Whilst many seat-of-pant-ers may howl that even this stays too prescriptive or restrictive, at least it shows that you, as a sales endeavour, have considered deals both slightly out of the ordinary and which may well stay true to your treasured process.

Are your primarily preferred prospects alone?

Or does a different path lead to a cluster of potential customers beyond alternative horizons?

My suspicion is that such a separate source will, in similar manner to the hyceans, exhibit one particular trait in overwhelming force that sways the day our way.

It could revolve around the support of a specific role-holder. It could spark due to a precise moment reached in a cycle. Or it could be solely to do with the draw of a singular ‘feature’ suddenly super-attractive to a buyer with a live, burning hot, issue.

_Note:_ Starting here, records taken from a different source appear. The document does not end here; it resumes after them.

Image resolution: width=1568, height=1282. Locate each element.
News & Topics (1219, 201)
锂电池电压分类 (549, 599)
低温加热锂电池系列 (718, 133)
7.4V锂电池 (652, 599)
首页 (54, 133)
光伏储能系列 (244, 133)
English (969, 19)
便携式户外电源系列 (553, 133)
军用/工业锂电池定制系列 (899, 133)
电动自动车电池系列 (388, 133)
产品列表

You could even model where such left-field life may be (a number of matrices could be drawn up to help). Open the idea up to your colleagues. Ask your current customers.

Wherever it is, if you are to allow deviation from that narrowed qualification which will undoubtedly unleash greater success the more refined it is made, then I feel it must be made explicit from the off.

I guess everyone’s permitted to follow a gut-feel once in a while. But thinking in this hyceanic way I suggest gives you best chance not to lose yourself down the wormhole towards an inescapable black hole bringing the travesty of wasted time.